The Indonesian government's "limited" military operation, currently underway, is not just against the Free Aceh Movement (GAM), but against the majority of Acehnese who want an end to the violence and a referendum on self-determination.

While the Indonesian military, the TNI, is tight-lipped about the timing and nature of its latest operation, repression and intimidation hasn't ever stopped, not even during the "ceasefire" periods.

The government of President Abdurrahman Wahid is now planning to send an extra three battalions (of 650 soldiers each) to the province, to bolster the tens of thousands of police and military already there. The pretext is the March 13 shutdown of ExxonMobil's refineries in the region — the huge US-based oil multinational claims sabotage by GAM is preventing it from operating.

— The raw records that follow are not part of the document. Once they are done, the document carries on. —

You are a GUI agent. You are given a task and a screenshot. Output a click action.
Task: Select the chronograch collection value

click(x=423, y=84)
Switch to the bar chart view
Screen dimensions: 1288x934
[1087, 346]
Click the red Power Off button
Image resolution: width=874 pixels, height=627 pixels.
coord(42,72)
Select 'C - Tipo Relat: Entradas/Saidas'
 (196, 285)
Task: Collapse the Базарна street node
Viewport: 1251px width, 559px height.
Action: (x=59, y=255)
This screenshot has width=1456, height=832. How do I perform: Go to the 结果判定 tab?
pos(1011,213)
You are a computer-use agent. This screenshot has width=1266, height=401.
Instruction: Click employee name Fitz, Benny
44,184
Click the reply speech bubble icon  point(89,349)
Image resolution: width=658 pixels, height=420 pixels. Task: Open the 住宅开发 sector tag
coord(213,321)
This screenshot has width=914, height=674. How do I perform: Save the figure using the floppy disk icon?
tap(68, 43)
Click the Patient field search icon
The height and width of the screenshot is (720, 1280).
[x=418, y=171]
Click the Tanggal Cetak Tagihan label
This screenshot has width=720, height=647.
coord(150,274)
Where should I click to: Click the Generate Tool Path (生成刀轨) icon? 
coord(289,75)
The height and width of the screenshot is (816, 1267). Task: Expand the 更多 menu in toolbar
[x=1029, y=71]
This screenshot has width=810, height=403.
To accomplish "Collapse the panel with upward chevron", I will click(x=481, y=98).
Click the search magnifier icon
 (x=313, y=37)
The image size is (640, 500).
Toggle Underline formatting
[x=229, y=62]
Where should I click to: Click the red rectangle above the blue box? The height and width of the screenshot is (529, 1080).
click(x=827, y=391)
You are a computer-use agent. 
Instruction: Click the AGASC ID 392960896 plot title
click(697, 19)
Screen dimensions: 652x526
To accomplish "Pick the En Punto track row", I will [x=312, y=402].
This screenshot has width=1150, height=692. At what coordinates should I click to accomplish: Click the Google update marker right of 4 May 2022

The new TNI operation is aimed at wiping out GAM, something the regime of former dictator Suharto failed to do. To give the TNI freer rein, the Wahid government has branded GAM a "separatist" organisation, thereby allowing the TNI to launch its offensives without the need to gain the approval of civilian authorities.

But the TNI faces three big obstacles in Aceh: the well-armed and organised GAM fighters themselves, who control most of the northern part of the province and have a base of support in rural areas; the urban civil democratic movements, who are becoming more organised in pressing their demand for the military to leave and for self-determination; and the non-government organisations and human rights groups, who are stepping up their campaigns for the same demands.

The murders on March 29 of three members of the Henry Dunant Center, a peace monitoring team, has highlighted the TNI's real aim — to crush any form of resistance to its plans. The Support Committee for Human Rights in Aceh (SCHRA), which includes 31 international, Indonesian and Achenese NGOs, says the TNI is not simply guarding ExxonMobil installations, but sweeping surrounding villages and causing a new exodus of displaced people.

Acehnese student groups looking after displaced persons also report that security forces are harassing them and blocking access to many of the refugee camps.

On March 27-28, some 1000 supporters of the Aceh Referendum Information Centre (SIRA) protested outside the United Nations office and the Dutch Embassy in Jakarta, calling for international support for a referendum and for the military to leave Aceh.

According to Syadiah Marhaban, a spokesperson for SIRA, the protest was also aimed at pressuring the Dutch government, the former colonial power in the area, to take responsibility for its "unfinished problem".

The more conservative wing of the pro-referendum movement believes the Dutch betrayed the Acehnese people in 1949 by agreeing to the formation of Indonesia. The majority of Acehnese were enthusiastic supporters of the anti-colonial revolution against the Dutch.